Fonte: Caderno B, Jornal do Brasil, de 29/01/1963.

O Isaac, carioca que vive em Lisboa, leu uma crônica minha na qual estava escrito: “No Rio, já é natural o beijo na face entre pessoas de ambos os sexos, que se conhecem”. Diante disto, fundiu-se-lhe a cuca, lá no Portugal. Ei-lo que se manifesta perplexo: “Mas que é isso? Onde é que já se viu pessoas de ambos os sexos? E que se conhecem? E no Rio? E se beijando na face”?

Afirma ele que “ambos os sexos” é coisa pouca. Ora, Isaac não costuma fazer afirmações levianas, e assim estou quase convencido de haver cometido um lápis. Esclareço: quando furou o cano da pia, aqui em casa, chamei o bombeiro. O homem trabalhou cerca de 15 minutos, anunciou que o conserto havia terminado, recebeu o preço de seu biscate e, enquanto ele esperara o elevador, fui lavar as mãos. Lavei-as. Mas infelizmente a água saiu pelo cano. Corri atrás do bombeiro: “Meu amigo, o cano continua furado”. “Não pode ser”, disse ele. “Não pode? Então venha ver”. Ele veio e viu. Candidamente, coçando a cabeça, reconheceu: “É isso mesmo, doutor... Acho que cometi algum lápis”.
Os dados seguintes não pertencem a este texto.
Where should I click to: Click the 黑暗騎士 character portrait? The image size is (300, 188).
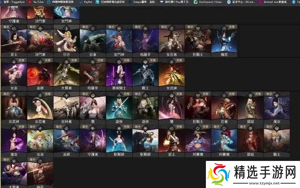coord(119,74)
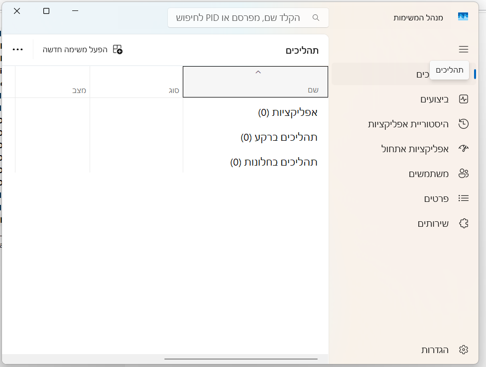
Task: Open the היסטוריית אפליקציות history icon
Action: pos(464,124)
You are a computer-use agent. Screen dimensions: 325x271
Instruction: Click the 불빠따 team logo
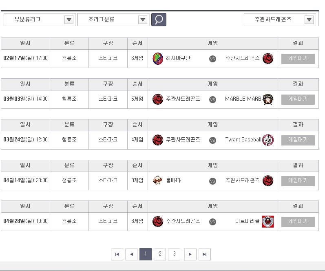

Eu também acho. Mas os costumes já se apresentam em forma nova, e sobre isto falarei agora, a fim de manter o Isaac em dia com as transas cariocas. Primeiro, as mulheres se beijavam nas faces. Depois os homens se habituaram a beijá-las, também. Mais tarde, em Ipanema, passou a ser normal o espetáculo de dois amigos homens que se encontram e trocam beijos. Agora, foi introduzida uma variação sutil na cerimônia: quando se trata de um homem e de uma mulher, eles se beijam na boca.

Quando isso aconteceu comigo pela primeira vez, fiquei seriamente perturbado. Fui visitar um companheiro pelo qual tenho grande estima e admiração. Encontrei em sua casa a mulher — um brotinho — que ele estava amando na ocasião. Ele nos apresentou:

— Vocês se conhecem? Este aqui é o Carlinhos e esta aqui é a Fulana.

Apertei na minha a mão da moça, imaginando que tudo ficaria nisso, mas observei que ela inclinara o rosto na direção do meu. Acreditei, então, que deveria beijar-lhe a testa, mas para meu espanto ela colou nos meus os seus lábios. Foi um beijo de apresentação, equivalente ao antigo, formal e distante “Olá! Como vai”?

Pensei: “Meu pobre companheiro vai entrar pelo cano. Essa mulher não presta, ou então é completamente maluca”.

Hoje em dia já estou habituado. A todo instante, em toda parte, vejo pessoas que se cumprimentam assim, boca a boca. O comportamento dos jovens (pois que estamos falando de uma invenção jovem) assemelha-se a uma pirueta. Em pleno voo, aquilo que seria escabroso adquire a aparência de algo inocente. O sonambulismo não é um privilégio da bela adormecida — ou melhor, essas pessoinhas de 20 anos não existem, senão que as vejo tangidas, não como ovelhas, mas como nuvens. Aos 20 anos perdem a idade legal, ou a ela renunciam, e se diluem no mar da juventude, onde cada gota se assemelha à outra, cada gesto se multiplica por mil, cada nova palavra se alastra como o sarampo.